I think it is the role of philanthropy to speak out against the games. Funding programs we know work. Finding and supporting teachers who are making a difference in classrooms despite the system – not because of it – remain the challenge.  It is interesting to me that Al Sharpton and Joel Klein wrote and article for the January 12, 2009 Wall Street Journal entitled “Charter Schools Can Close the Education Gap – it is not acceptable for minority students to be four grades behind.” They tell us, “Genuine school reform, you stated during the campaign, “will require leaders in Washington who are willing to learn from students and teachers . . . about what actually works.”

Much like the cops on the corner or the teachers that work with the kids day in and day out, the truth will come only if we are humble enough to listen and open to learning.  Doing so can open individuals to virtue.

I am happy to report that my superintendent friend retired from the system leaving behind one of the most dynamic schools in the county.
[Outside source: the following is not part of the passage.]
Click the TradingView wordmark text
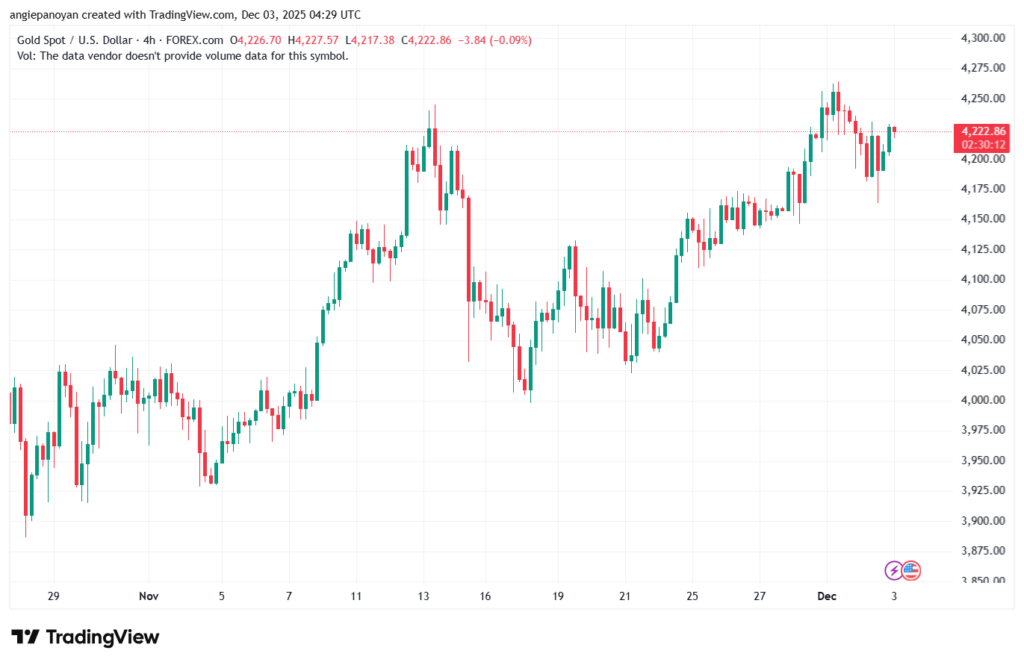Screen dimensions: 1024x665 click(x=102, y=637)
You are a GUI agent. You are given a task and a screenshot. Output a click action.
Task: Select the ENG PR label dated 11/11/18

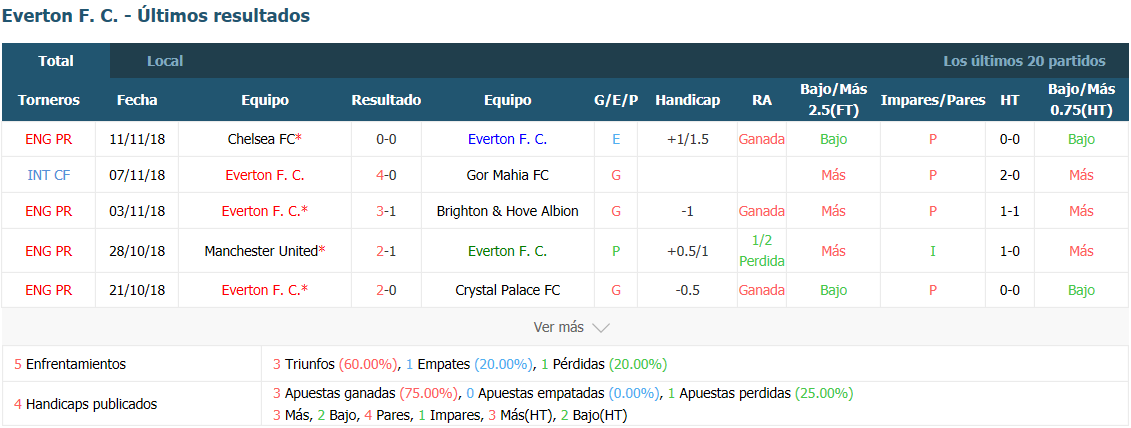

The project we discussed involved implementation of the Universal Design for Learining UDL developed at the Center for Applied Special Technologies (CAST) in Winchester, Massachusetts. The foundation provided the support and worked closely in fostering healthy relations between the colleagues in Massachusetts and Ohio.   He made UDL the required approach to learning for all teachers in every building in the district.   By focusing on UDL and linking UDL, with Co-Teaching and appropriate use of technology, this district has had an excited teaching core and children of all abilities engaged in learining. Incidentally their test scores have gone up too.